Problem >> Przepisz bez zmian z poniższego komentarza do opowiadania fragment, który zaczyna się od słów „Wixon pisze: (pn 06 wrz 2021, 17:32) - Uspokój”, a kończy na „miasta czy oazy.”.

Fragment tekstu >>
━━━━━━━━

Wixon pisze: (pn 06 wrz 2021, 17:32)
Tytus i Sask samym wyglądem przerażali. Aleks zza młodu mocno się o tym przekonał…
Po pierwsze - za młodu. "Zza" = spoza, jest to przyimek określający miejsce (np. zza skały, zza rogu). "Za młodu" to idiom określający czas: w młodości, w młodym wieku i odnoszący się do przeszłości (za młodu nauczył się grać na saksofonie, a teraz wykorzystywał tę umiejętność). Wynikałoby z tego, że Aleks już nie jest taki znowu młody... Dopiero potem nazywasz go "młodzieńcem".
Wixon pisze: (pn 06 wrz 2021, 17:32) - Uspokój się. - rozkazał mu kapitan. - Bo inaczej ten piasek będzie ostatnią rzeczą, jaką zobaczysz
Hm. To wygląda, jakby do rozmowy włączyła się czwarta osoba. Ale chyba jednak nie. Czyli powinnaś wcześniej poinformować, że to Tytus jest kapitanem. Z faktu, że "nie pozwolił nikomu odpocząć" wcale nie wynika, że nim był. Mógł być tym członkiem załogi, który zna pustynie i podjął się przeprowadzenia towarzyszy przez piaski do jakiegoś miasta czy oazy.

━━━━━━━━

Przedstawione dane >>

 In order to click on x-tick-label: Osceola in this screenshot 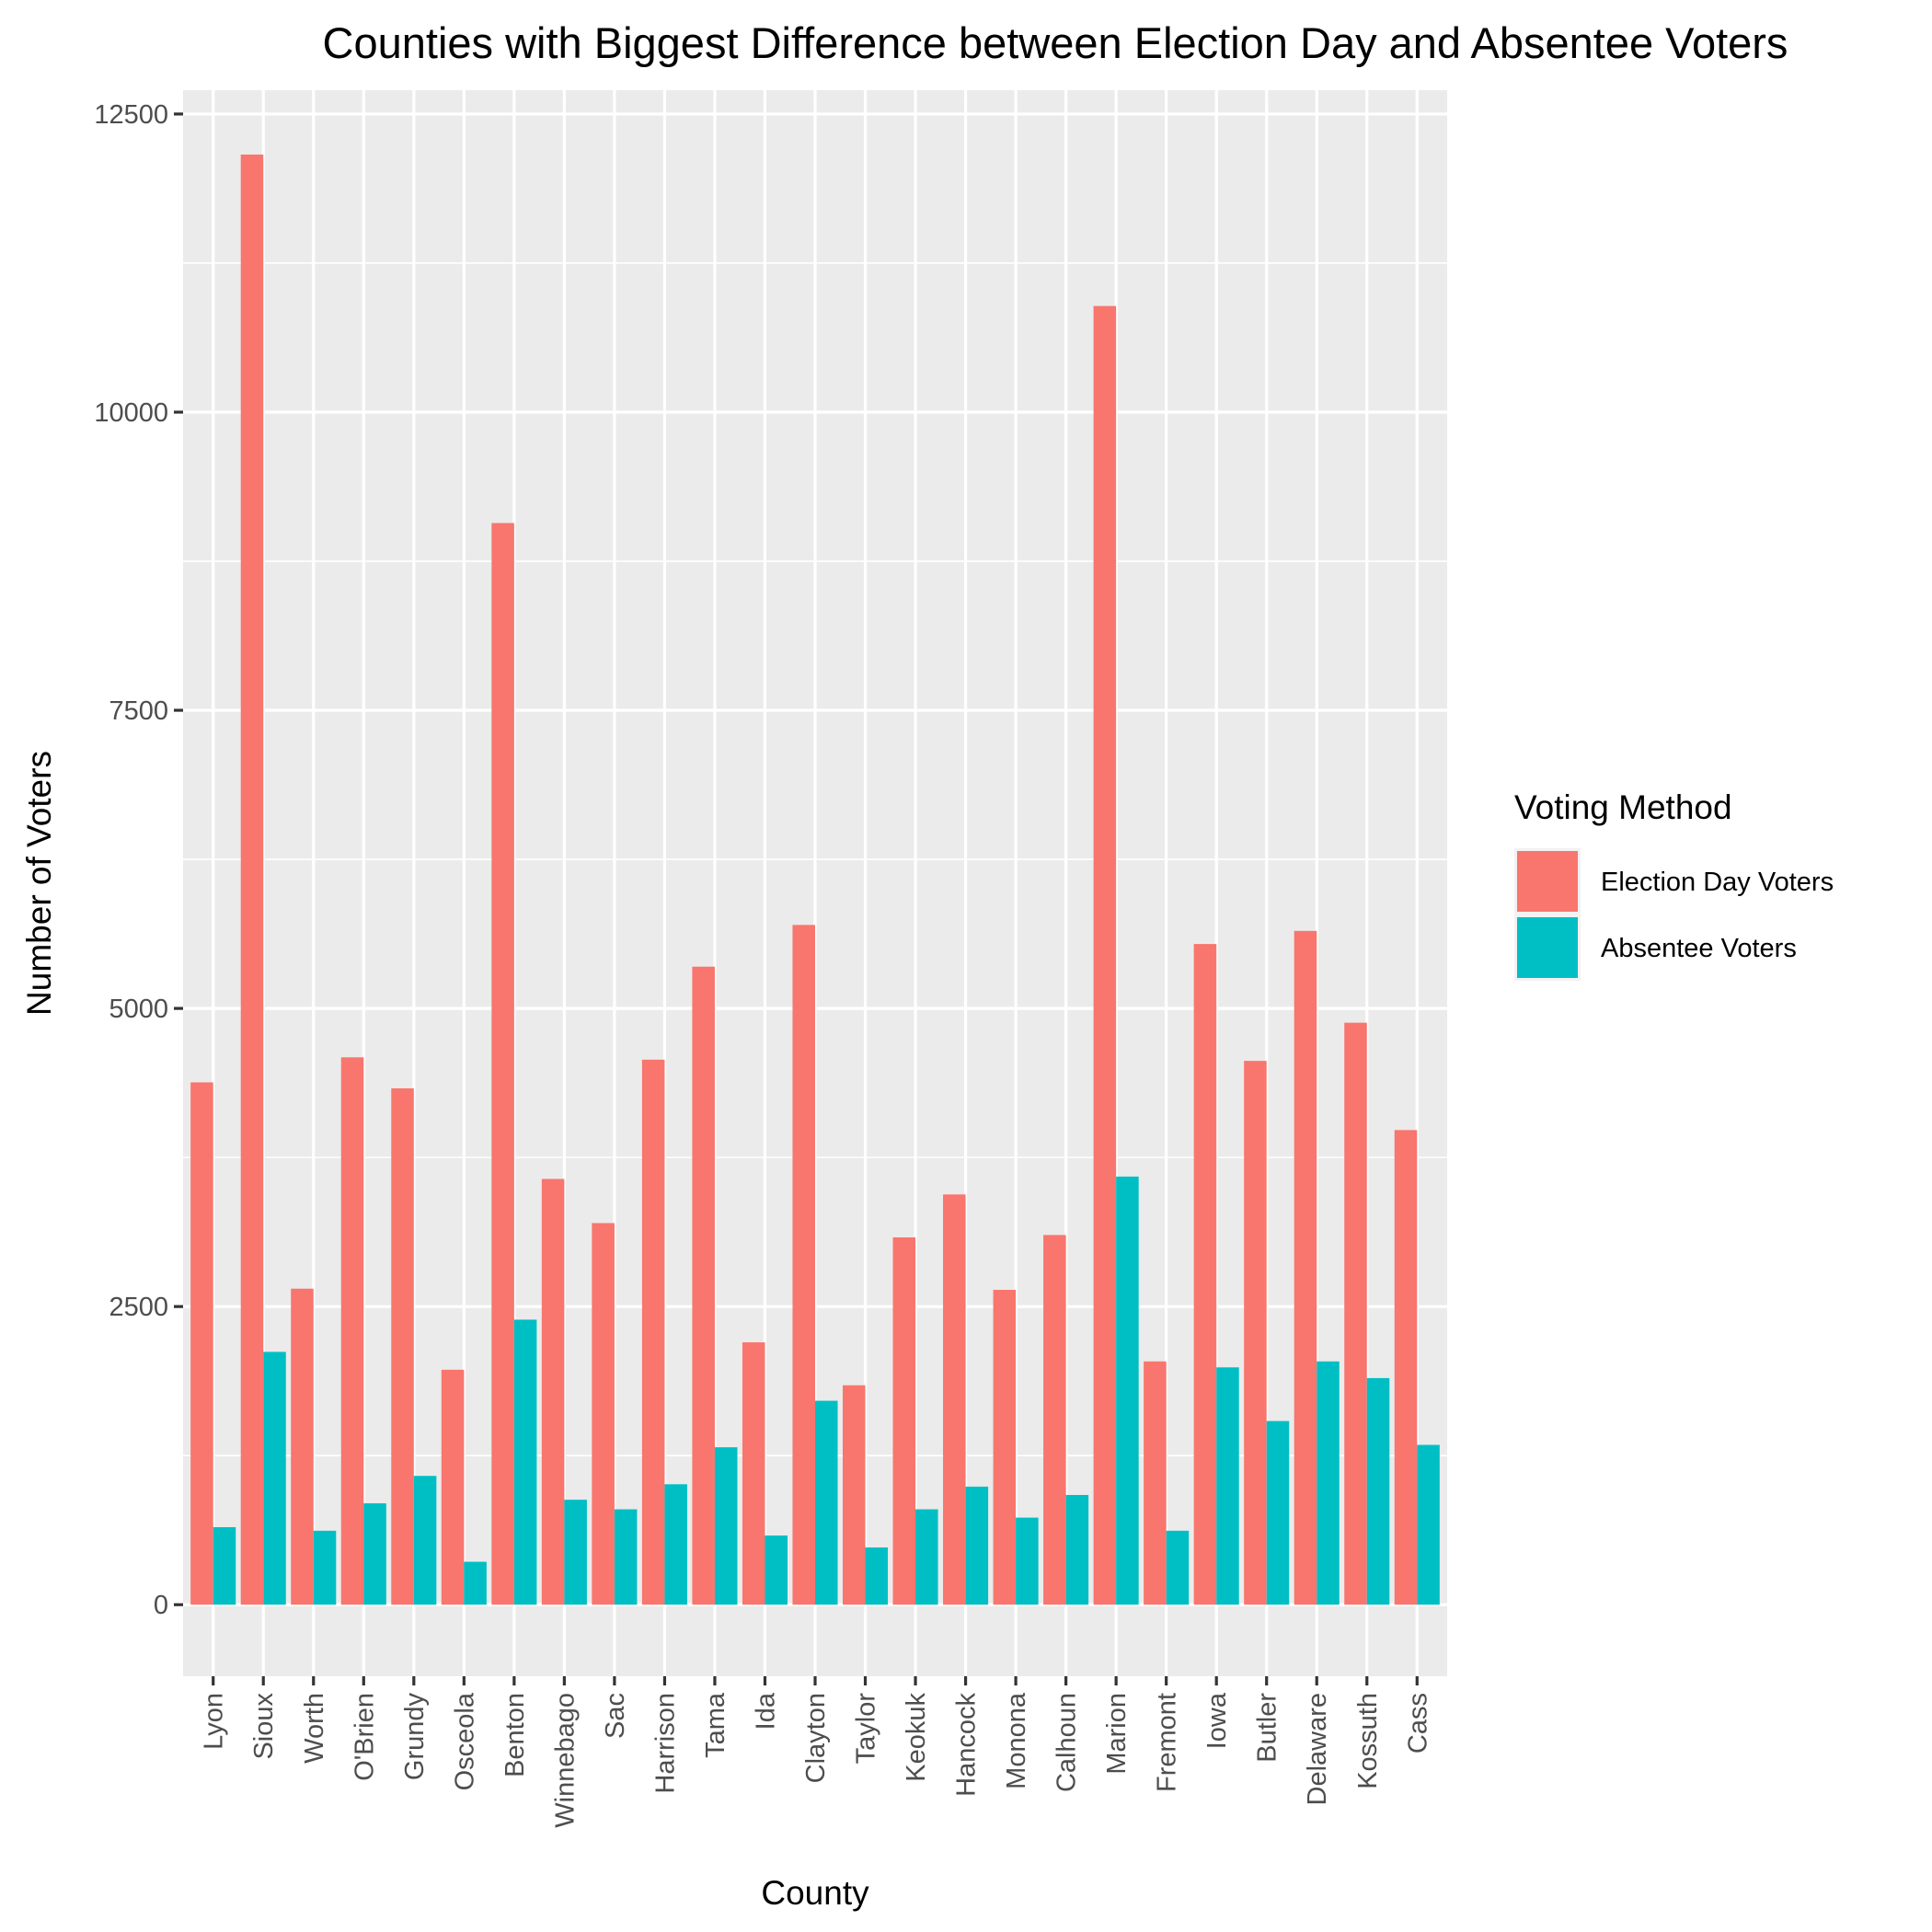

━━━━━━━━

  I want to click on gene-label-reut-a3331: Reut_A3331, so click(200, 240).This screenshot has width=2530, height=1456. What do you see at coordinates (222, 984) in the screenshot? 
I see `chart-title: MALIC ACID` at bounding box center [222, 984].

━━━━━━━━

Wynik ćwiczenia >>
Wixon pisze: (pn 06 wrz 2021, 17:32) - Uspokój się. - rozkazał mu kapitan. - Bo inaczej ten piasek będzie ostatnią rzeczą, jaką zobaczysz
Hm. To wygląda, jakby do rozmowy włączyła się czwarta osoba. Ale chyba jednak nie. Czyli powinnaś wcześniej poinformować, że to Tytus jest kapitanem. Z faktu, że "nie pozwolił nikomu odpocząć" wcale nie wynika, że nim był. Mógł być tym członkiem załogi, który zna pustynie i podjął się przeprowadzenia towarzyszy przez piaski do jakiegoś miasta czy oazy.